Dossier

Accaparement des terres

Depuis quelques années, on assiste à une accélération sans précédent des acquisitions de vastes surfaces agricoles dans les pays d’Afrique (mais aussi d’Asie, d’Amérique du Sud, d’Europe de l’Est et d’ailleurs) par des acteurs transnationaux. Le phénomène très médiatisé de l’« accaparement des terres » est en fait un accaparement des ressources naturelles en général, notamment les forêts et l’eau. Il est le fait, à la fois, de pays soucieux de sécuriser leur approvisionnement agricole, mais aussi très souvent d’entreprises multinationales – parmi lesquelles des groupes agroalimentaires ou financiers français.
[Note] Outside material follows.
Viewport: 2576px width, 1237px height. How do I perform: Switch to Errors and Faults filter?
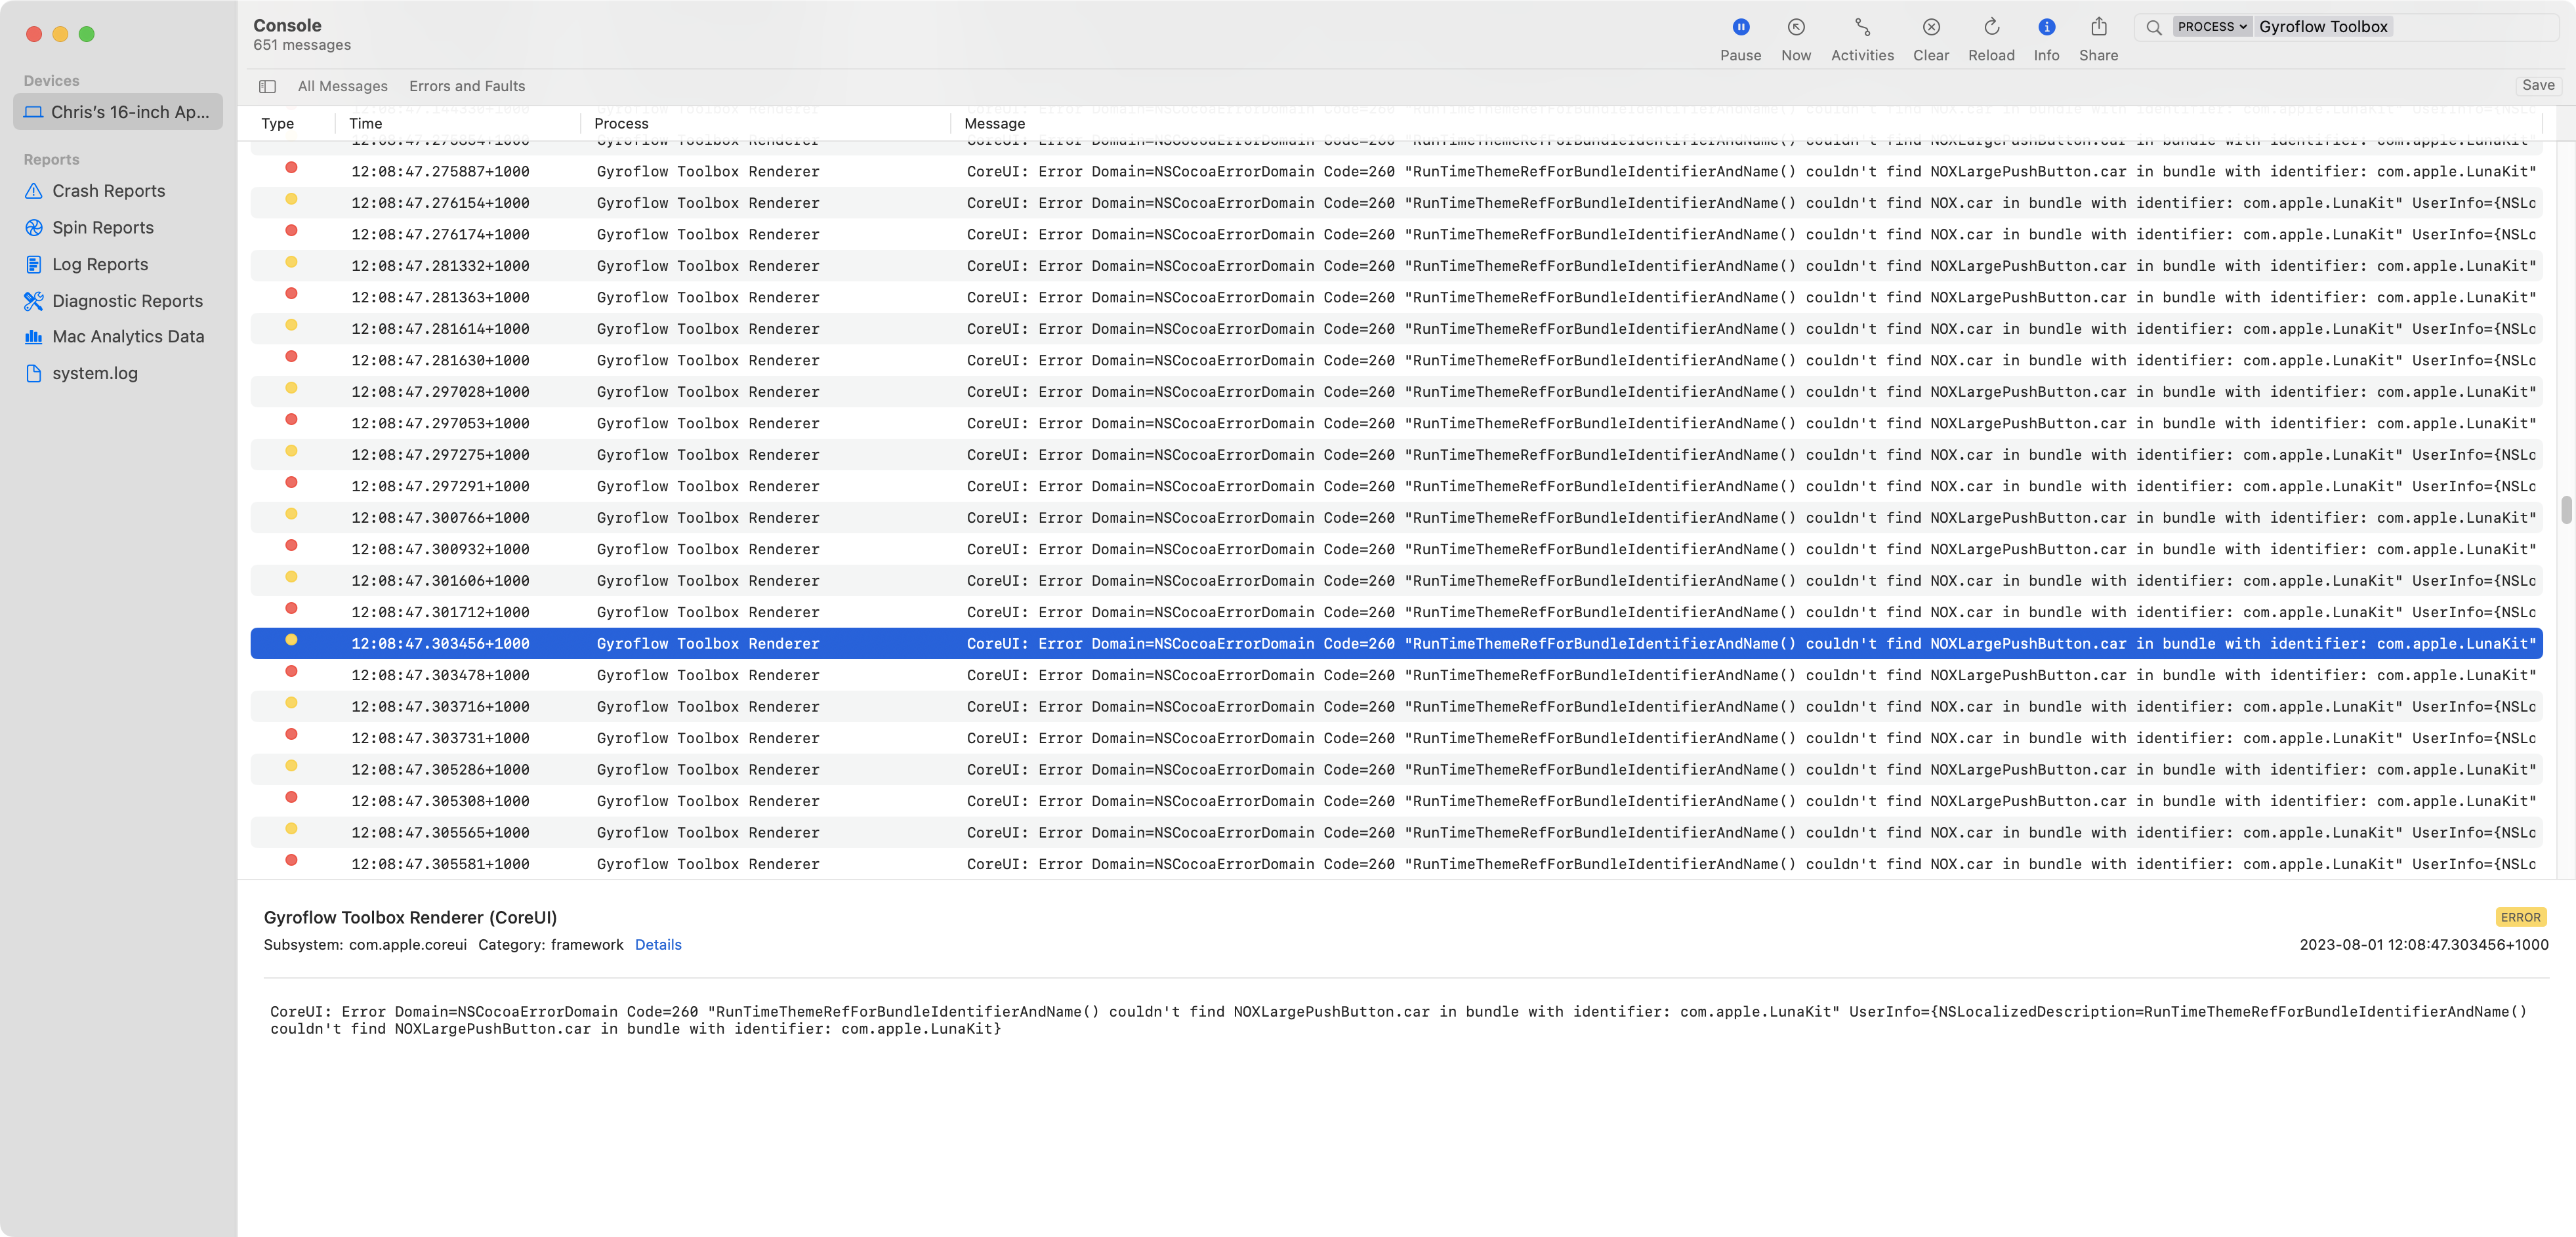tap(466, 86)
L’accaparement des terres est défendu par certains au nom de la nécessité de moderniser les agricultures du Sud et d’investir dans des terres « sous-utilisées » pour accroître la production alimentaire mondiale. Le phénomène fait toutefois l’objet de virulentes critiques, non seulement pour les atteintes aux souverainetés nationales qu’il risque d’occasionner, mais aussi parce qu’il favorise la dépossession de petits paysans pas forcément moins productifs que les grandes plantations industrielles, et permettrait même aux grands intérêts économiques d’étendre leur contrôle sur les ressources naturelles et le secteur agricole.